### Record excerpts
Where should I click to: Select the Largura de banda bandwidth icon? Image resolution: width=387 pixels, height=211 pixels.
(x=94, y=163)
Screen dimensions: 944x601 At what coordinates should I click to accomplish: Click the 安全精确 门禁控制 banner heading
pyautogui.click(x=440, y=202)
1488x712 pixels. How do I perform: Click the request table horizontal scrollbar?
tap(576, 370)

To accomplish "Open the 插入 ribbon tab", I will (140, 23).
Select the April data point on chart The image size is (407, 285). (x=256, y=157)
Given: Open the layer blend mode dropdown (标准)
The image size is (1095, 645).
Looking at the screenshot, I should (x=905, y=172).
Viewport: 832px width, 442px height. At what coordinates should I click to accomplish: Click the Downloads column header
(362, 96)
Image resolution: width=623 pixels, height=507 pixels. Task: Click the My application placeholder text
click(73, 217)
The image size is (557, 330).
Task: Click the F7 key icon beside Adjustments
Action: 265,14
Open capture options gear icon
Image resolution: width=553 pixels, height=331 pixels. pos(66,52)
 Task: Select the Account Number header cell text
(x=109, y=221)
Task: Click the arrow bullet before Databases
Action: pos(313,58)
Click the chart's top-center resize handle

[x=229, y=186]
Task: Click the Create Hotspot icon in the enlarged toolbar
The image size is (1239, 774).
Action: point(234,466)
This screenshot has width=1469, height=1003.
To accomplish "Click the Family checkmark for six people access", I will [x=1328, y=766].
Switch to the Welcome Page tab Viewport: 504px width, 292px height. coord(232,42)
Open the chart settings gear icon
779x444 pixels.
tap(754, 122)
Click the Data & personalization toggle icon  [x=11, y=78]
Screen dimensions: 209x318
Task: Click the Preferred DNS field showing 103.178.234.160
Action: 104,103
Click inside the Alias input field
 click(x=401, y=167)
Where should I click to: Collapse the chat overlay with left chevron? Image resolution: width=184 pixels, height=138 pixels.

### What is expected
Take the entries and copy them out exactly.

### Task response
Where should I click to: Select the Largura de banda bandwidth icon? Image resolution: width=387 pixels, height=211 pixels.
(x=94, y=163)
Screen dimensions: 944x601 At what coordinates should I click to accomplish: Click the 安全精确 门禁控制 banner heading
pyautogui.click(x=440, y=202)
1488x712 pixels. How do I perform: Click the request table horizontal scrollbar?
tap(576, 370)

To accomplish "Open the 插入 ribbon tab", I will (140, 23).
Select the April data point on chart The image size is (407, 285). (x=256, y=157)
Given: Open the layer blend mode dropdown (标准)
The image size is (1095, 645).
Looking at the screenshot, I should (x=905, y=172).
Viewport: 832px width, 442px height. At what coordinates should I click to accomplish: Click the Downloads column header
(362, 96)
Image resolution: width=623 pixels, height=507 pixels. Task: Click the My application placeholder text
click(73, 217)
The image size is (557, 330).
Task: Click the F7 key icon beside Adjustments
Action: 265,14
Open capture options gear icon
Image resolution: width=553 pixels, height=331 pixels. pos(66,52)
 Task: Select the Account Number header cell text
(x=109, y=221)
Task: Click the arrow bullet before Databases
Action: pos(313,58)
Click the chart's top-center resize handle

[x=229, y=186]
Task: Click the Create Hotspot icon in the enlarged toolbar
The image size is (1239, 774).
Action: point(234,466)
This screenshot has width=1469, height=1003.
To accomplish "Click the Family checkmark for six people access", I will [x=1328, y=766].
Switch to the Welcome Page tab Viewport: 504px width, 292px height. coord(232,42)
Open the chart settings gear icon
779x444 pixels.
tap(754, 122)
Click the Data & personalization toggle icon  [x=11, y=78]
Screen dimensions: 209x318
Task: Click the Preferred DNS field showing 103.178.234.160
Action: 104,103
Click inside the Alias input field
 click(x=401, y=167)
Where should I click to: Collapse the chat overlay with left chevron? Image resolution: width=184 pixels, height=138 pixels.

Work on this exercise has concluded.